■ **Text under study**:

- - - - - - -

When Sue’s early onset dementia started to make it harder for the couple to remain in their own home, they both started to look for somewhere that would support them to stay living together.
“I did have a friend who came here (Seasons Sinnamon Park) with her daughter and she was very happy with it and so I told Ken and we came in,” says Sue.
“I couldn’t find an appropriate place for us to be together, and this was a godsend for us to move in here together. So, I can be with her and she can be with me,” says Ken.
“I did look around at other options, but I wanted somewhere that was not like a nursing home or an aged people centre,” says Ken.
As well as staying together, both Ken and Sue were looking to remain living in their local area to stay connected to family, friends and the local community. Since moving to Seasons Sinnamon Park in July they’ve even brought some of those friends with them.
“I wanted somewhere that was close to where we lived because all our friends live here. I didn’t want to move out of the area,” says Ken.
“I told my friend at the Bowls Club about it. He came and had a look and he said ‘I think I’ll move in there too!’ So, he and his wife are up on level one and they’ve been here for four weeks or so. They’re enjoying it too.
“It’s like a small community. It’s a community of aged people, and to me, that’s ideal. We all get on well with one another and have a laugh, tell some stories. It’s good fun. I enjoy it.”
Moving to Seasons has given Sue the support she needs to stay active and involved, while Ken has more free time to keep doing the things that are important to him.
“Knowing that Sue has care, I can keep doing what I’ve been doing in the past. I volunteer at the Wesley Hospital one day a week, I like to play bowls on a Friday and Saturday, and this allows me to do that because I know she’s being looked after,” says Ken.
“If we were in our own home, I would have to get care in there to assist, look after her, while I’m away, or maybe give up what I’ve been doing, but everyone I’ve spoken to had suggested that possibly the worst thing I could have done was to give up what I’ve been doing in the past, and I become a full-time carer. This allows me to do the things that I like to do and Sue doesn’t mind me doing that.”
“Sue goes for walks and then goes to the activities room to do things and as I still drive, I can take the car to Mount Ommaney and we can go down there for coffee.
“It’s been excellent for us – just what we need.”

- - - - - - -

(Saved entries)
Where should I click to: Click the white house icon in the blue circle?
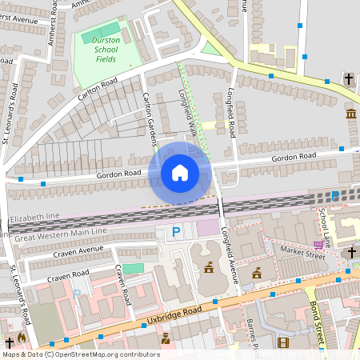180,172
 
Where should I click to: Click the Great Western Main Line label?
59,232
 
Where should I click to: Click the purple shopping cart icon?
318,245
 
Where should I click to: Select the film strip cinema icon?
282,342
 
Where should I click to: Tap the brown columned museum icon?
351,114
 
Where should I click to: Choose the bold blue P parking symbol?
176,233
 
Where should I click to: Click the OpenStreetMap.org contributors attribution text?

- - - - - - -

■ **Activities**:
a – Repeat word for word the stretch of the account of Ken and Sue from "As well as staying" through "friends with them.".
b – List every place that the account of Ken and Sue names with a capitalized proper name.
The rows above are separate material and have no connection to the text.

■ **Your written answers**:
a –
As well as staying together, both Ken and Sue were looking to remain living in their local area to stay connected to family, friends and the local community. Since moving to Seasons Sinnamon Park in July they’ve even brought some of those friends with them.

b – Seasons Sinnamon Park, the Bowls Club, the Wesley Hospital, Mount Ommaney